I need to send a long message through UDP, around 500 characters. The default limit of udp_tx_packet_max_size is 24, would be any problem making it 500 bytes big?
When I print the received message, it shows some garbage too, even for the first time the program uses the packetBuffer. I tried to set the buffer to ‘\0’, but it still prints an extra line. I assume it is printing the whole buffer all the time. (I cannot test it now, but I guess that if I add an “end of line” to the message, it should print till that, right?)
I haven’t tried 500 bytes, but I don’t see a reason you can’t.
I don’t know what you mean by an extra line. It should send the packet no matter what is in it. It can contain binary or text.
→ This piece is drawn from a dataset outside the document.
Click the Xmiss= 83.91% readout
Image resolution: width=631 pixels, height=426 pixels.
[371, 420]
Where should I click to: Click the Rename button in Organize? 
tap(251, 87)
If text, the text normally would require a zero terminator.
I am testing communications now, but my project will be an Arduino Ethernet and an Intel Galileo, communicating each other via UDP messages, beeing Galileo who sends 500 chars, and Ethernet receiving it.
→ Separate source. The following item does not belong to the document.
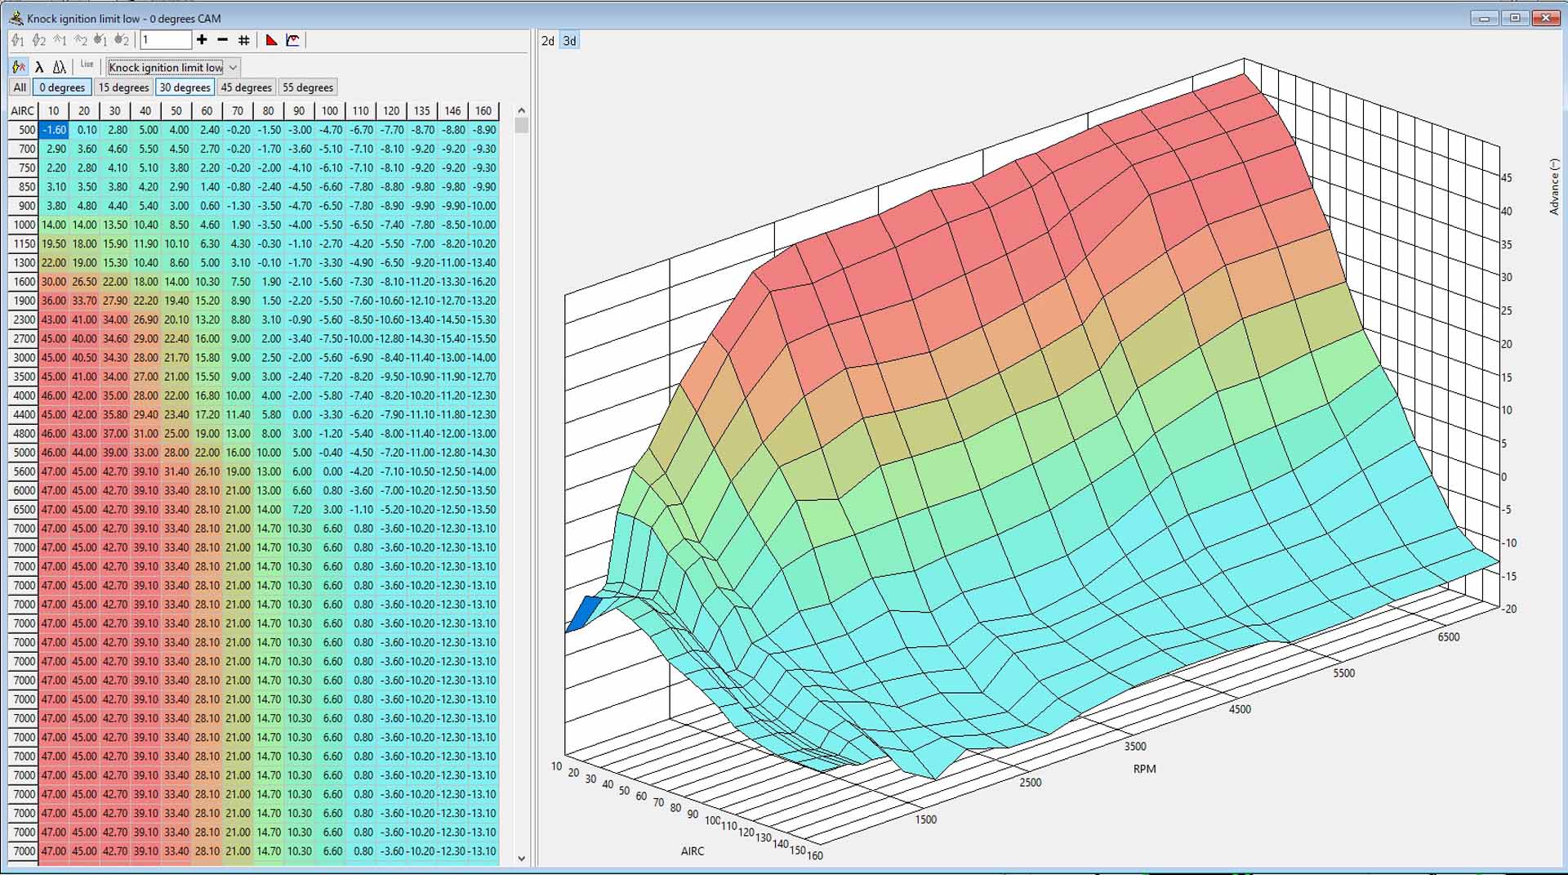Image resolution: width=1568 pixels, height=875 pixels.
Task: Open the Knock ignition limit low dropdown
Action: tap(233, 67)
I experienced some problems with "print", so I don't like to use this very much (after 5 consecutives prints, another project failed, and it took long time to realise it was the "print"), and since then I use println instead.
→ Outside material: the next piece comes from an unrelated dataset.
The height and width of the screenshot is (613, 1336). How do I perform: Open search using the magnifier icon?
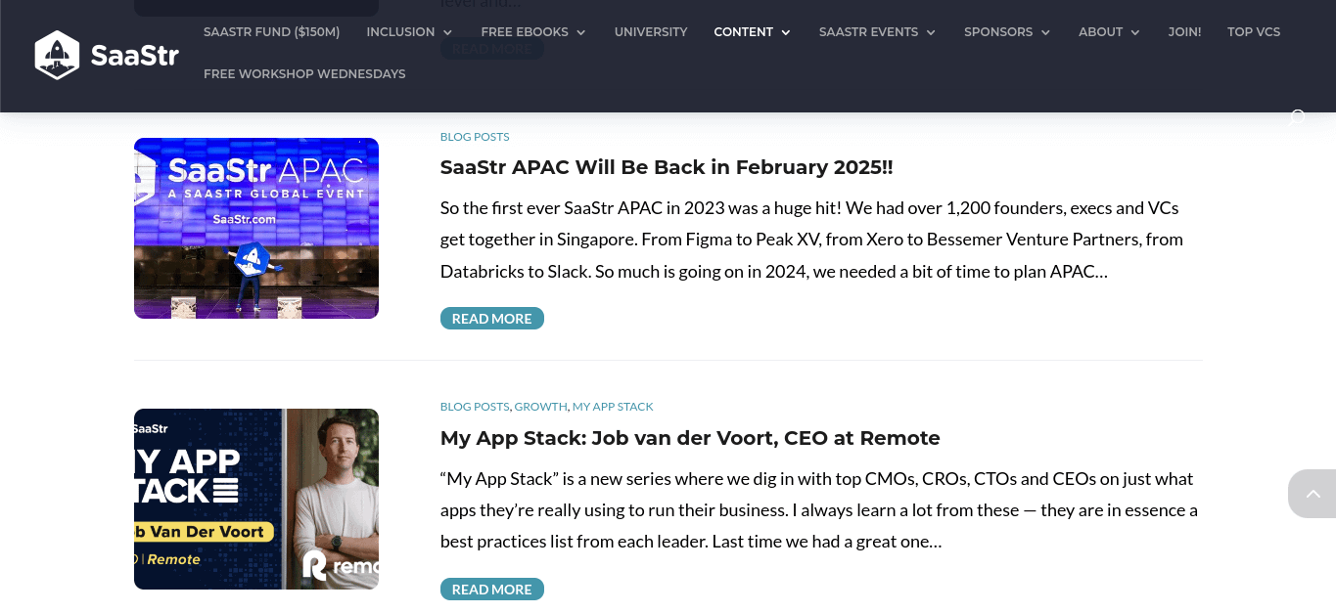pos(1299,116)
We must set the content of the buffer to 0 (using a for), and we must change "println" for "print", since "println" prints an extra line at the end of our message.
With those changes I'm not experiencing problems anymore, but I think there still is some kind of bug with print and printline.
The print and println functions do not have a bug, at least from my experience. I have used both thousands of times without any problems at all.
And yes, println prints a carriage return/line feed after the data. That isn't "extra".
edit: The only time it appears that either has a "bug" would be if there is no terminating zero at the end of the string, causing both functions to continue printing characters until a zero byte is reached. That is not a problem with print or println.